• **AIM OF THE TASK**:
Count the lines of the records that contain the word "Choose" and give only the number.

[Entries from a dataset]
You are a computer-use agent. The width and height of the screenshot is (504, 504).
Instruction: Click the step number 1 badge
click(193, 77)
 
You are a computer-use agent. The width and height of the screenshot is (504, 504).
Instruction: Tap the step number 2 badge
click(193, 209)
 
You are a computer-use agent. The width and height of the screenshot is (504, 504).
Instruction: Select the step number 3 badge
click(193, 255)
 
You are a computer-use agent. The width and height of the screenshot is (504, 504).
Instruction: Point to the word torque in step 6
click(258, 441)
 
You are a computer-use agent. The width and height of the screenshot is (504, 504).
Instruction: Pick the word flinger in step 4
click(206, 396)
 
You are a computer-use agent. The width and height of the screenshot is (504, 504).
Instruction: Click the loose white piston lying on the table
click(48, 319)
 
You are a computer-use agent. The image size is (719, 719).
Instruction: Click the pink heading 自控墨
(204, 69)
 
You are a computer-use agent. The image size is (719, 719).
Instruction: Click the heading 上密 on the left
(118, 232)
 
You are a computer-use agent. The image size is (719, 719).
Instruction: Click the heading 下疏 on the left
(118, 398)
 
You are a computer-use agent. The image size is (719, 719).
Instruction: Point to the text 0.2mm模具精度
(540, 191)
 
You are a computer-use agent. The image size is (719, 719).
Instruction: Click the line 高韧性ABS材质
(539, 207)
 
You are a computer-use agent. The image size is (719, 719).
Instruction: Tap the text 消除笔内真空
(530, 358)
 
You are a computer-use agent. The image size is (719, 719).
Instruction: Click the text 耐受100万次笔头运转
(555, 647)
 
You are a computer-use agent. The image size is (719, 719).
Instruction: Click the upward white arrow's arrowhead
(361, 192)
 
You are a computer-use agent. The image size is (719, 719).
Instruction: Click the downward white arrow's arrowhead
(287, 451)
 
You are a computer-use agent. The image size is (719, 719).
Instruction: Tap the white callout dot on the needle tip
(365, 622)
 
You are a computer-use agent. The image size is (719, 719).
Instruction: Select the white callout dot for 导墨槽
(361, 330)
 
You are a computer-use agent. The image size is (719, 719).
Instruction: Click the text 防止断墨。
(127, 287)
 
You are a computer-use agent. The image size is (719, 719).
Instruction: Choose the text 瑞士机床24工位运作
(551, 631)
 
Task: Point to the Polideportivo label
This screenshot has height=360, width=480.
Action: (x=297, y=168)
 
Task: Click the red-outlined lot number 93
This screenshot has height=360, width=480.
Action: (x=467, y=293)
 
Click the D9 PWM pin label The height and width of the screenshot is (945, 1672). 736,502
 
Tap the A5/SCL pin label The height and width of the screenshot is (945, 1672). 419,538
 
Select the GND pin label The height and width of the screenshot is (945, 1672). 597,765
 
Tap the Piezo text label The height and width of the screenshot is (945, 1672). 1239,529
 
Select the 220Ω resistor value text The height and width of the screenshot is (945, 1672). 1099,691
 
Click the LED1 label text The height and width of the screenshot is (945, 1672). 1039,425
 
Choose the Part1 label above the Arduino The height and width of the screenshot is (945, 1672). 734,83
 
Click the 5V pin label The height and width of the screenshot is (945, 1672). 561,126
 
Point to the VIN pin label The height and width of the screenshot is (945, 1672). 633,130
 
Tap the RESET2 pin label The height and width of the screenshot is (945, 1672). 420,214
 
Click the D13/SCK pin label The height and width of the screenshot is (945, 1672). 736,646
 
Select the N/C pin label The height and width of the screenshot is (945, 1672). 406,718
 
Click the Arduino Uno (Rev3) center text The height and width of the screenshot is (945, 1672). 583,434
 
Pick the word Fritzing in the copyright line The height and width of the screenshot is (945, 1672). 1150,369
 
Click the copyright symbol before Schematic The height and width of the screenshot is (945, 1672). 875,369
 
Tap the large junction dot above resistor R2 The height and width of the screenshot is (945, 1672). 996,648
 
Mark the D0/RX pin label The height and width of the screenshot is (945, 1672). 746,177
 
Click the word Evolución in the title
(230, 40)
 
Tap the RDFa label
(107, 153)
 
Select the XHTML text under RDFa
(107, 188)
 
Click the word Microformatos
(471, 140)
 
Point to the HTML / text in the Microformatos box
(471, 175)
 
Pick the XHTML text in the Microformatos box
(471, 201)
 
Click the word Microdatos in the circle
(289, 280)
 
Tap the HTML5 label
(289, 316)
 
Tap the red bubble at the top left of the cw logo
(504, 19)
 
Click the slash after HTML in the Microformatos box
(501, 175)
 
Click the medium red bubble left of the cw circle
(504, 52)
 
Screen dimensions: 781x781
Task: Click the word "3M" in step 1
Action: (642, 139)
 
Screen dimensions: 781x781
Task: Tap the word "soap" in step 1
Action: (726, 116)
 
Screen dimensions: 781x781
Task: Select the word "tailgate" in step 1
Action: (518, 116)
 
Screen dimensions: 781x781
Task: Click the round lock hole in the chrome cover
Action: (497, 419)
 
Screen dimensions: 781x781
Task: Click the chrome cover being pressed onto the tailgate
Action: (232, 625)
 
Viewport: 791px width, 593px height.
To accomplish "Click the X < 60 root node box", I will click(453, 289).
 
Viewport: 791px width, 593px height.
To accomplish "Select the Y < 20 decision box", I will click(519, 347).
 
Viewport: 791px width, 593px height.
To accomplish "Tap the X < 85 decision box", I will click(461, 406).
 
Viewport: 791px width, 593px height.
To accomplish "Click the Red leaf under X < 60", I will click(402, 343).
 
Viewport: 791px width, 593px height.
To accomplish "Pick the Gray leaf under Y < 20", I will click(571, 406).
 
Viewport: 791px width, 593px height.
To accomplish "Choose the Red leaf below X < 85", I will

• **SOLUTION TO THIS EXERCISE**:
3